*PROBLEMA A*
Imprima do texto sobre a Parada de Maringá todo o trecho que vai de "23 Abril 2012" até "Diversidade Católica, 17-04-2012.", sem alterar nada.
*PROBLEMA B*
Indique se cada afirmação abaixo está de acordo com o texto sobre a Parada de Maringá, respondendo sim ou não e citando literalmente as palavras do texto que decidem a questão. (i) A arquidiocese informou que seu departamento jurídico foi acionado. (ii) Luiz Modesto é editor do site Diversidade Católica. (iii) A nota da arquidiocese afirma que a Igreja pretende impor seus princípios à sociedade.
*PROBLEMA C*
Reescreva em forma de lista o parágrafo do texto sobre a Parada de Maringá que começa com "Desde a divulgação dos cartazes", preservando os fatos principais.

23 Abril 2012
Desde a divulgação dos cartazes da Parada do Orgulho LGBT de Maringá, no Paraná, começou a polêmica. Como a arte de um deles (imagem acima) mostra a Catedral Basílica Menor de Nossa Senhora da Glória, construção-símbolo da cidade, atingida por um raio de luz e "explodindo" em um arco-íris, a assessoria de imprensa da Arquidiocese de Maringá informou, no final da manhã desta segunda-feira (16), que o departamento jurídico da cúria arquidiocesana foi acionado e tomaria providências jurídicas sobre o caso. Em nota a respeito do caso, a arquidiocese reiterou que "a Igreja Católica não tem a pretensão de domesticar a sociedade, impondo-lhe seus princípios e valores", mas que o cartaz "confrontou opinião religiosa da parcela maior da comunidade maringaense".
O texto é do sitio Diversidade Católica, 17-04-2012.
"A ideia de fazer esse convite veio justamente, como se pode reparar na imagem, do conceito da catedral como um prisma em que, ao ser injetado um foco de luz solar de um lado, do outro desponta em todas as cores possíveis", disse Luiz Modesto, representante do movimento gay da cidade e editor do site Maringay. "Como a catedral é o primeiro símbolo de Maringá, é um convite a chamar para o diálogo todas as pessoas, para maior aceitação e respeito. Nós aprovamos e gostamos do conceito".

*ITENS*
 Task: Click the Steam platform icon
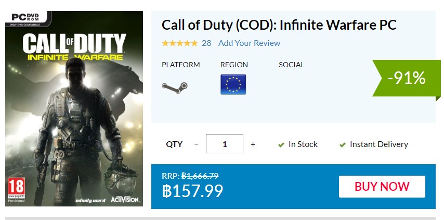point(174,87)
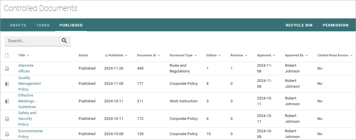This screenshot has width=356, height=140.
Task: Click the PDF icon for Alameda offices
Action: [x=7, y=68]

*RESPOSTA DO EXERCÍCIO A*
23 Abril 2012
Desde a divulgação dos cartazes da Parada do Orgulho LGBT de Maringá, no Paraná, começou a polêmica. Como a arte de um deles (imagem acima) mostra a Catedral Basílica Menor de Nossa Senhora da Glória, construção-símbolo da cidade, atingida por um raio de luz e "explodindo" em um arco-íris, a assessoria de imprensa da Arquidiocese de Maringá informou, no final da manhã desta segunda-feira (16), que o departamento jurídico da cúria arquidiocesana foi acionado e tomaria providências jurídicas sobre o caso. Em nota a respeito do caso, a arquidiocese reiterou que "a Igreja Católica não tem a pretensão de domesticar a sociedade, impondo-lhe seus princípios e valores", mas que o cartaz "confrontou opinião religiosa da parcela maior da comunidade maringaense".
O texto é do sitio Diversidade Católica, 17-04-2012.

*RESPOSTA DO EXERCÍCIO B*
(i) Sim: "o departamento jurídico da cúria arquidiocesana foi acionado".
(ii) Não: "editor do site Maringay".
(iii) Não: "a Igreja Católica não tem a pretensão de domesticar a sociedade, impondo-lhe seus princípios e valores".

*RESPOSTA DO EXERCÍCIO C*
- Os cartazes da Parada do Orgulho LGBT de Maringá (PR) geraram polêmica desde a divulgação.
- Um deles mostra a Catedral Basílica Menor de Nossa Senhora da Glória, construção-símbolo da cidade, atingida por um raio de luz e "explodindo" em um arco-íris.
- Na segunda-feira (16), a assessoria de imprensa da Arquidiocese de Maringá informou que o departamento jurídico da cúria foi acionado e tomaria providências jurídicas.
- Em nota, a arquidiocese afirmou que a Igreja Católica não pretende impor seus princípios e valores à sociedade, mas que o cartaz confrontou a opinião religiosa da maior parcela da comunidade maringaense.